→ **Task directions**: Copy word for word the line containing "Call Felipe using the phone icon" together with all lines following it to the end of the listing below, without the pictures.
-=-=-
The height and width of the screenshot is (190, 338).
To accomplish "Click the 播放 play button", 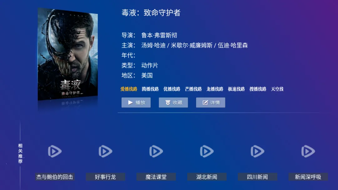I will 136,102.
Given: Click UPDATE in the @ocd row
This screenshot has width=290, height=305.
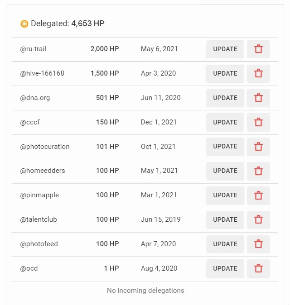Looking at the screenshot, I should click(225, 268).
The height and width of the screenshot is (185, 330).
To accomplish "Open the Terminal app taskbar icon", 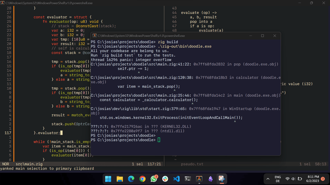I will click(188, 179).
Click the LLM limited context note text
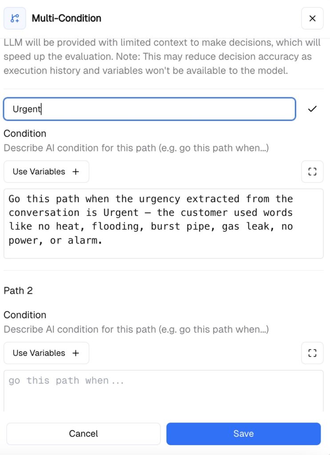 point(157,56)
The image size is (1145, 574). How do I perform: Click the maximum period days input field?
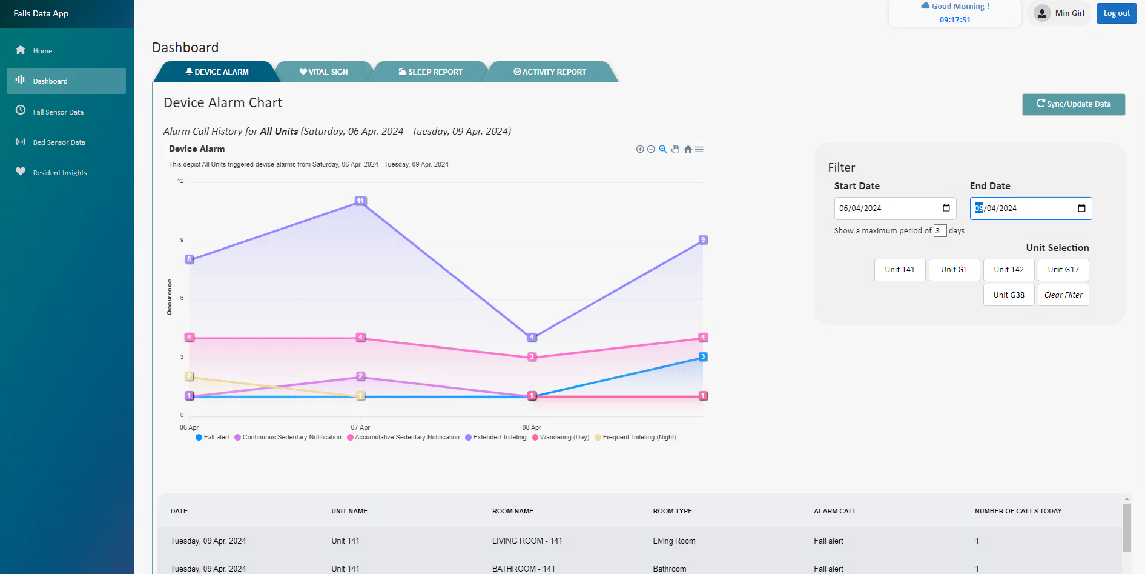[940, 231]
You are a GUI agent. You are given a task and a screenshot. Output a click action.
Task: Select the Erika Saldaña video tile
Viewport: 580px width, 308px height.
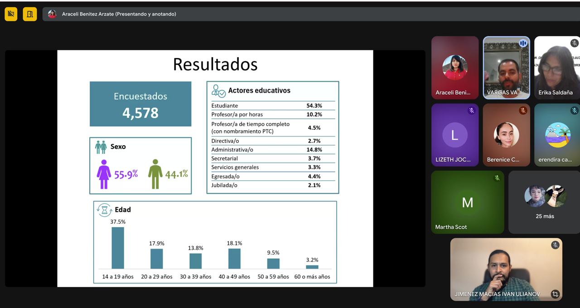pos(556,68)
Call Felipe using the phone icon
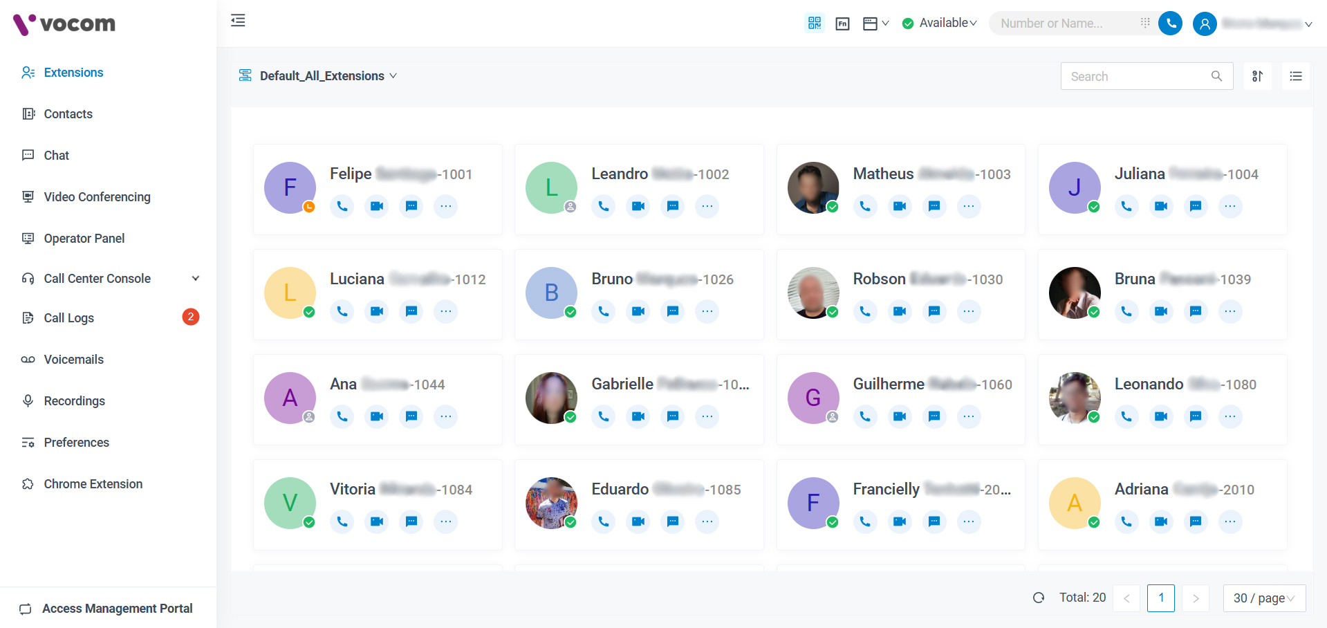Image resolution: width=1327 pixels, height=628 pixels. tap(342, 206)
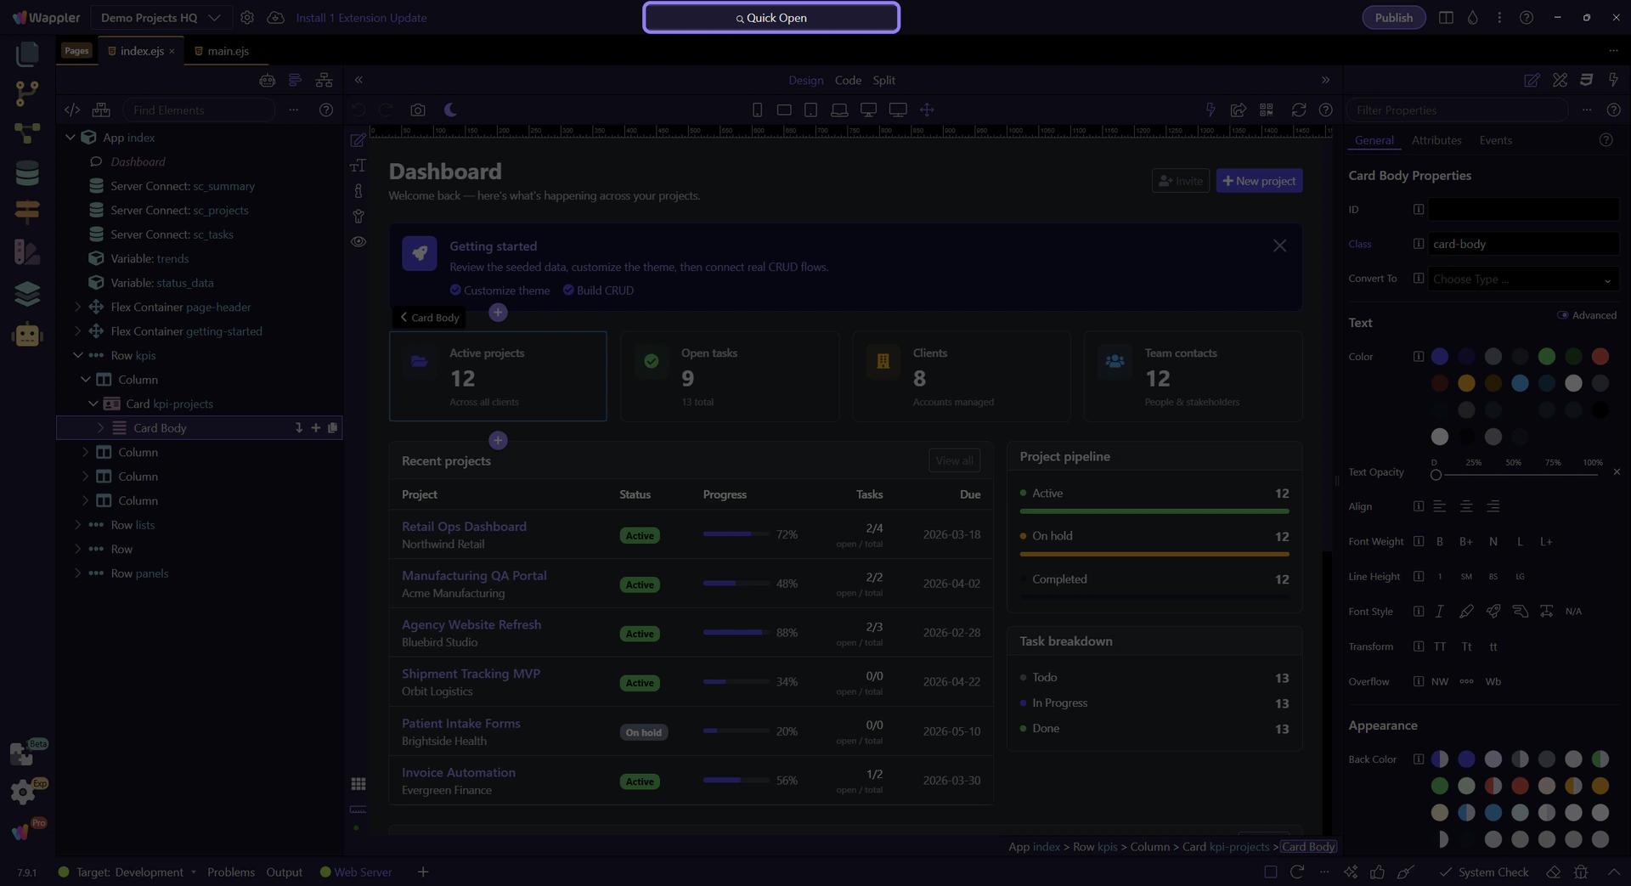Screen dimensions: 1631x886
Task: Click the New project button
Action: click(x=1258, y=181)
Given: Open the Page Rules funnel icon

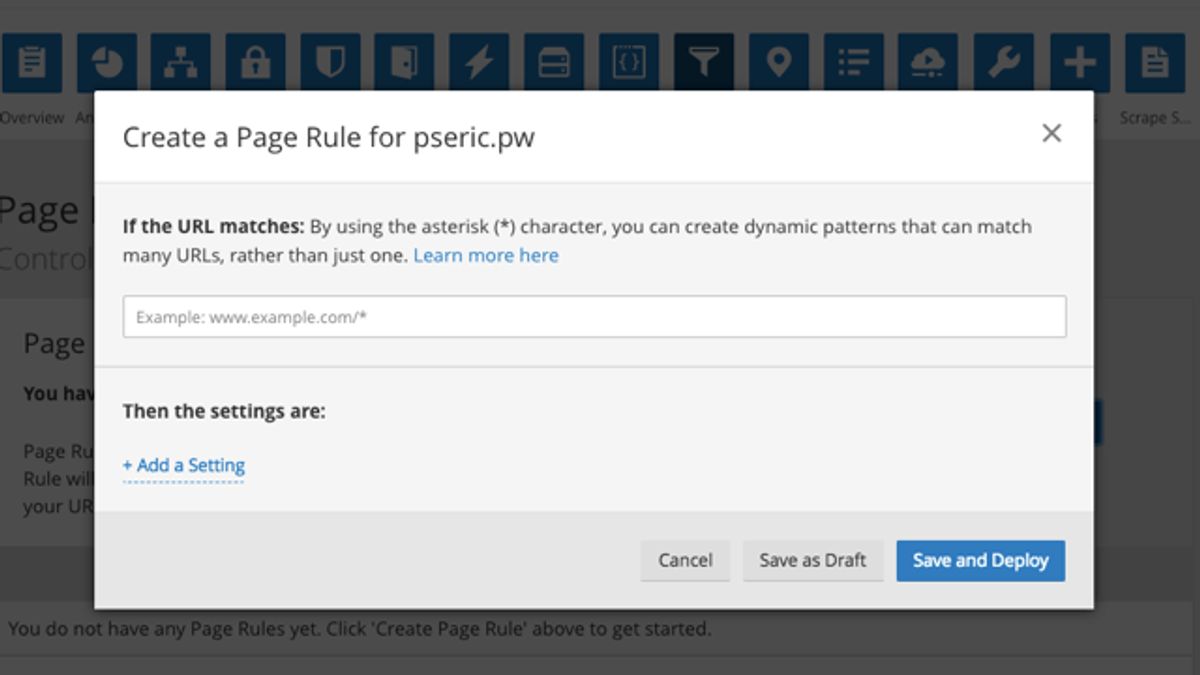Looking at the screenshot, I should [705, 60].
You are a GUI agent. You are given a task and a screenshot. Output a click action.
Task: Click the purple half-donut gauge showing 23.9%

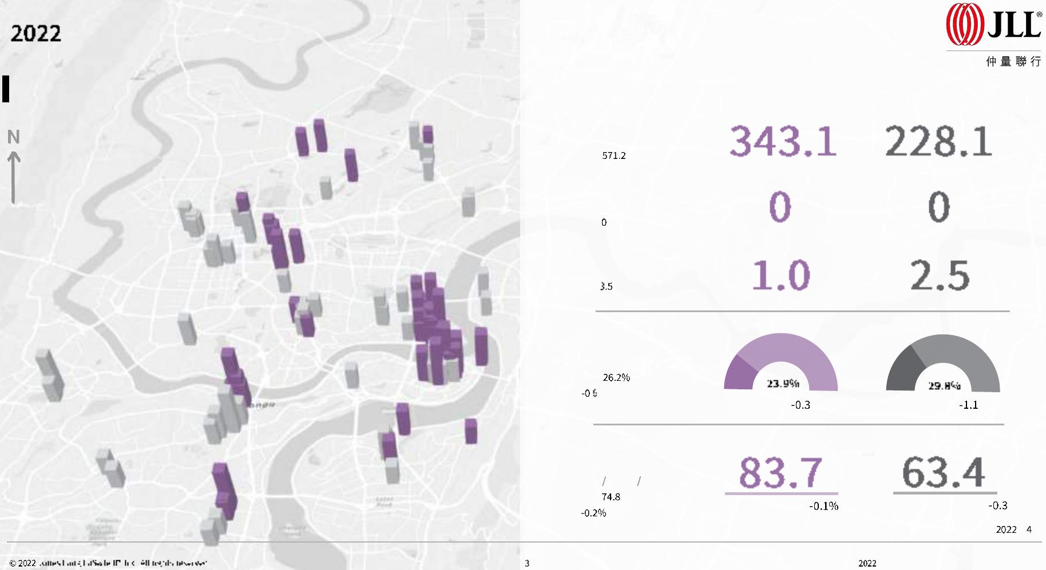click(x=780, y=362)
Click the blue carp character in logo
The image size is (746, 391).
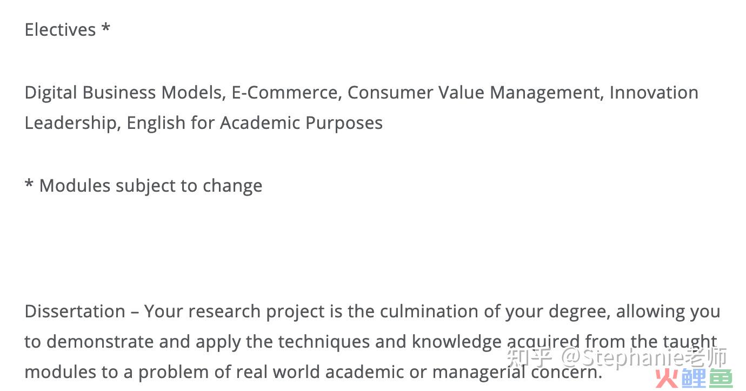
-=-=-
→ **Solution to this task**:
Call Felipe using the phone icon
Image resolution: width=1327 pixels, height=628 pixels. tap(342, 206)
Screen dimensions: 1631x886
Task: Click the New project button
Action: click(x=1258, y=181)
Given: Open the Page Rules funnel icon

Looking at the screenshot, I should [705, 60].
You are a GUI agent. You are given a task and a screenshot. Output a click action.
Task: Click the purple half-donut gauge showing 23.9%

click(x=780, y=362)
Click the blue carp character in logo
The image size is (746, 391).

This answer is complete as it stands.